Monday, September 26, 2011

Virginia Poll: Think Democratic, Vote Republican

Virginia congressional districts.

A new poll from Roanoke College, conducted with a little more than a year before the 2012 general election shows former Republican Senator George Allen ahead of former Democratic Governor Tim Kaine 42 percent to 32 percent with a significant 19 percent undecided.

The poll also shows Virginia voters tend toward thinking the way Democrats think, but still voting Republican. They believe, for example, that a combination of cuts and tax increases is preferable and that hard-core refusal to compromise is counterproductive.

Kaine leads among voters who describe themselves as “moderates” and Allen leads among “independents.” Allen has not yet said, “Maccacca.” He has, however, been the subject of a significant piece of journalism that ties him to the Big Coal industry, raking in so much money that the term “employee” comes to mind.

In another race of interest, President Barack Obama leads a generic Republican presidential candidate 41 percent to 33 percent, but trails Mitt Romney 45-37 and Rick Perry (RICK PERRY!?!)  42-40. That latter would come under the heading of, “What was I thinking?” Obama’s ahead of Michele Bachman, Ron Paul and Sarah Palin, all by more than 10 percent and Palin by nearly 20.

The Poll was conducted by interviewing 601 Virginia residents between Sept. 6 and 17. The poll has a margin of error of 4 percent up and down.

━━━━━━━━━━━━━━━━━━━━━━━━━━━━━━

> **Problem description**
Carry on the blog post about the Roanoke College poll of Virginia voters, starting right after its last sentence. The entries have nothing to do with the text above.

━━━━━━━━━━━━━━━━━━━━━━━━━━━━━━

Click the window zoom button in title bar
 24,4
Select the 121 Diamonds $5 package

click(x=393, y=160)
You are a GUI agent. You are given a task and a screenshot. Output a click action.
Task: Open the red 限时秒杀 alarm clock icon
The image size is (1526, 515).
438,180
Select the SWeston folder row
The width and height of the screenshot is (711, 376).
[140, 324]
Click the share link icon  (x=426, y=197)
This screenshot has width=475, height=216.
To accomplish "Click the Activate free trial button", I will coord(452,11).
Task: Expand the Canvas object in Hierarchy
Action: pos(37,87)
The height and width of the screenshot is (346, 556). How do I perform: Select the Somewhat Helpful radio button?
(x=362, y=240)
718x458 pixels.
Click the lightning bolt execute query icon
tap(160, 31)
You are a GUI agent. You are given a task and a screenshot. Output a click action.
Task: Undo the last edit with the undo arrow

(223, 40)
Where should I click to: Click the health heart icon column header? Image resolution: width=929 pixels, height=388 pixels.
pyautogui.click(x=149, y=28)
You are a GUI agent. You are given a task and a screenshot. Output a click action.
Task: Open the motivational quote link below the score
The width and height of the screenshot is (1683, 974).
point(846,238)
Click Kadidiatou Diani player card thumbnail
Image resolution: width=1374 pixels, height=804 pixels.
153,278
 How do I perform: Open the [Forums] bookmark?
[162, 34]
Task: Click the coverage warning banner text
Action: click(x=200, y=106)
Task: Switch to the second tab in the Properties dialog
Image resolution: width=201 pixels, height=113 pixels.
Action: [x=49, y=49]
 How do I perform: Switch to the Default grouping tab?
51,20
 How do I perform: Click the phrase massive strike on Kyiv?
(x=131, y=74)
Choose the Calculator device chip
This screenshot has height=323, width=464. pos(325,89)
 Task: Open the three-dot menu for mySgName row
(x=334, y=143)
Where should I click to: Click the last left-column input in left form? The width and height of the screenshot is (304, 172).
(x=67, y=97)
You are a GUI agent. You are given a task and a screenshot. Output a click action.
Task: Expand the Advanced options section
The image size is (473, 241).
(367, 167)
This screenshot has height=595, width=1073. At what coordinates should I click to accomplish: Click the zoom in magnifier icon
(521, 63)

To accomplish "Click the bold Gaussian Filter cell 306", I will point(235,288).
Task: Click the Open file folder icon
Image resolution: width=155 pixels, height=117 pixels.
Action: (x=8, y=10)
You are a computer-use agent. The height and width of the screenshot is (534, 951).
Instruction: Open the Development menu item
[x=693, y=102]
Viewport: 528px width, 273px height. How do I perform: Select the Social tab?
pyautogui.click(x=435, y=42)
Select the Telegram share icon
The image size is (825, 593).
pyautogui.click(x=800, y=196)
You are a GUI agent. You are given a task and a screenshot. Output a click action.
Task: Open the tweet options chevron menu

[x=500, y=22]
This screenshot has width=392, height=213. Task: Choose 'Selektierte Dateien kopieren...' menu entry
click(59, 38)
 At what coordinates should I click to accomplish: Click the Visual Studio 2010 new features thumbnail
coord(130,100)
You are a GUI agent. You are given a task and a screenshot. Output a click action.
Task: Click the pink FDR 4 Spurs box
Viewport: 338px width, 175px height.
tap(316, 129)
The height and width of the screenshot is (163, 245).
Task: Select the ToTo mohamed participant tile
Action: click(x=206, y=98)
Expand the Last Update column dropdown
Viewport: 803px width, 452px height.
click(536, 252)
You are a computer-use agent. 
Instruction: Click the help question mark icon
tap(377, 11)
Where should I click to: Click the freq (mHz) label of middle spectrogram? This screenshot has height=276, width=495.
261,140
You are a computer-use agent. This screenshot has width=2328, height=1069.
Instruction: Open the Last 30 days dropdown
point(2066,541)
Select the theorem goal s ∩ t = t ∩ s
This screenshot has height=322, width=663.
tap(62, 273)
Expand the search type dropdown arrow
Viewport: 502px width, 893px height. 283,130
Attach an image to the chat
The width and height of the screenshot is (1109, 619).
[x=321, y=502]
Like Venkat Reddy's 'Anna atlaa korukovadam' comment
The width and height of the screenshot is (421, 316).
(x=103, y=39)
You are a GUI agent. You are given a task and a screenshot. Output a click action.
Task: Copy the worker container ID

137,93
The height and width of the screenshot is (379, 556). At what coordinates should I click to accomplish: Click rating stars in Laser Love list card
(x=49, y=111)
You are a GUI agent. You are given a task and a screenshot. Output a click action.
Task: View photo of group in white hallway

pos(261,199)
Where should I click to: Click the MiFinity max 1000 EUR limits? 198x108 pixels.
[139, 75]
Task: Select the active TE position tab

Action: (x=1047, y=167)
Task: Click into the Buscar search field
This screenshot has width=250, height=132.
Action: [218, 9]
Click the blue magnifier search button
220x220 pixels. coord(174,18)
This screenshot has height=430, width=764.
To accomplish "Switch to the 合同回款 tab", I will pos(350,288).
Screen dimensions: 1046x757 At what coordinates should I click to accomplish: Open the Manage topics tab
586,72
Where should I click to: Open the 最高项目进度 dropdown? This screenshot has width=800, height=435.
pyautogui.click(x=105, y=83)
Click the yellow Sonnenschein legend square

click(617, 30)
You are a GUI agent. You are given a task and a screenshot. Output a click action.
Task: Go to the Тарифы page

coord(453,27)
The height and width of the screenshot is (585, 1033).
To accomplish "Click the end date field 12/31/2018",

━━━━━━━━━━━━━━━━━━━━━━━━━━━━━━

> **Exercise output**
Obama’s approval rating is 39 percent, with a disapproval rate of 54 percent. Congress has an 11 percent approval rating (and how could it not with bozos like Morgan Griffith serving?). Virginia Gov. Bob McDonnell has an approval rating of 67 percent, same as Sen. Mark Warner is doing.

Sixty-eight percent believe elected officials should compromise to get things done and 56 percent said they would vote for a candidate who believes compromise is desirable. Seventy-one percent believe gridlock in Washington is more the result of political gamesmanship, than a reflection of genuinely different views.

Virginians think unemployment is more serious than the budget deficit 65-21 percent. Just 35 percent think the budget must be balanced (6th District Congressman Bob Goodlatte, a Republican, wants the balanced budget written into the Constitution). Sixty-six percent of Virginians prefer that the deficit be reduced through a combination of budget cuts and tax increases.

Tellingly, however, between 51 percent and 62 percent of our dreamers think a reduction can be achieved without cutting Social Security and Medicare, without raising taxes on most Americans (clobber the rich) and without cutting other important programs. Just 44 percent think it can be cut without trimming the military budget.

1 comment:

  1. I really don't understand what people see in Mr. Allen. I know him better than some since he was my representative in the VA House of Delegates (Greene County) and since he went out with my sister-in-law (Langley High).

    Pig roast after pig roast, I really couldn't understand what the locals saw in him. All I knew from my SIL was that he was all hands and dropped most passes.